Start of SUPPLIED MATERIAL

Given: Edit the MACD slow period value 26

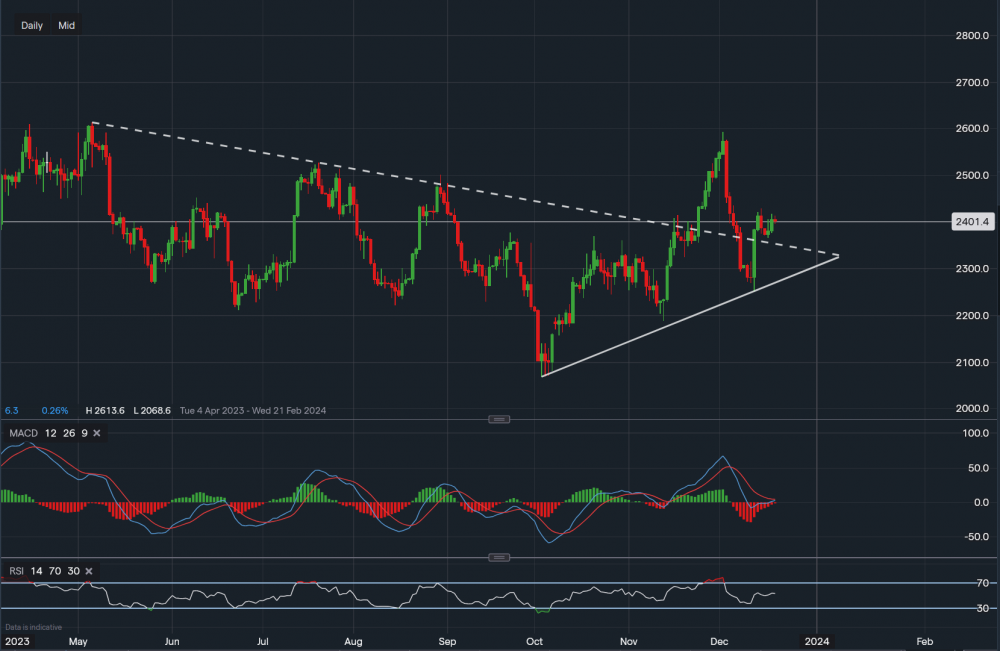Looking at the screenshot, I should coord(67,433).
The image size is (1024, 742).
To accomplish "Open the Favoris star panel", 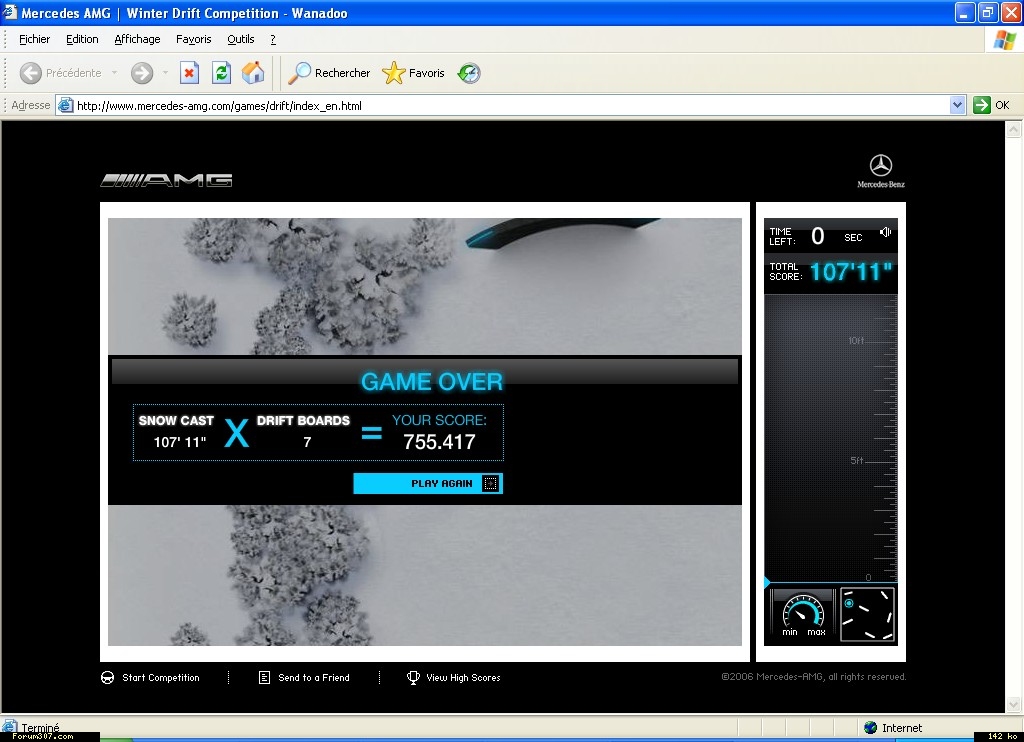I will (414, 73).
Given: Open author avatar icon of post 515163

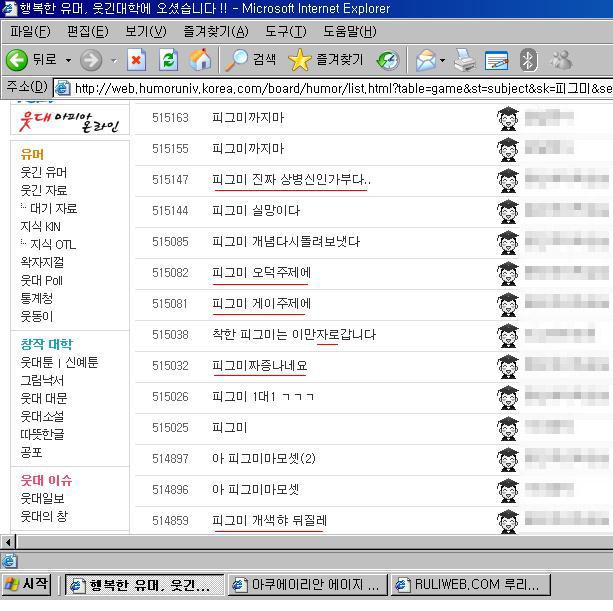Looking at the screenshot, I should point(508,118).
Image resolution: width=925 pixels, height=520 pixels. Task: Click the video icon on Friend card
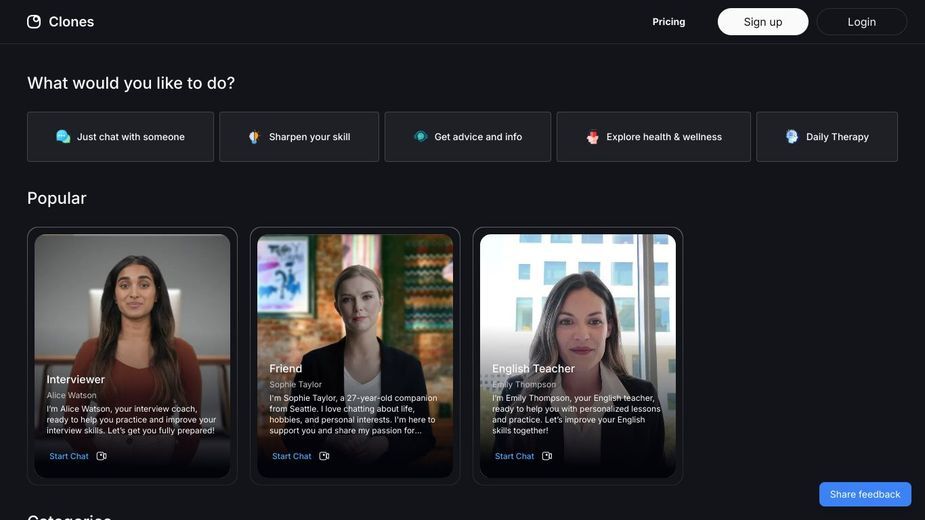coord(324,456)
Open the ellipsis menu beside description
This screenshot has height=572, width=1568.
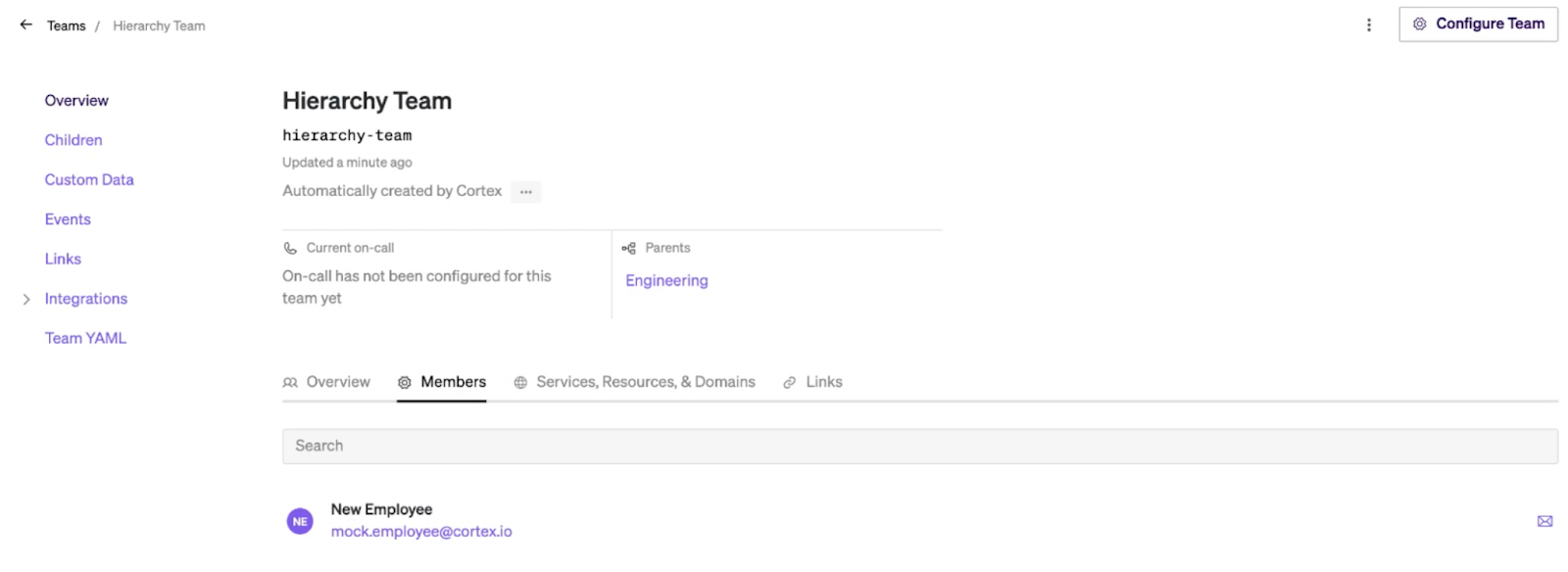(x=526, y=192)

End of SUPPLIED MATERIAL

▶ **WHAT YOU NEED TO DO**: Copy exactly the lines from the line containing "Open the ellipsis menu beside description" through the last line of the records, both included, and omit every picture.

▶ **EXERCISE OUTPUT**:
Open the ellipsis menu beside description
This screenshot has height=572, width=1568.
(x=526, y=192)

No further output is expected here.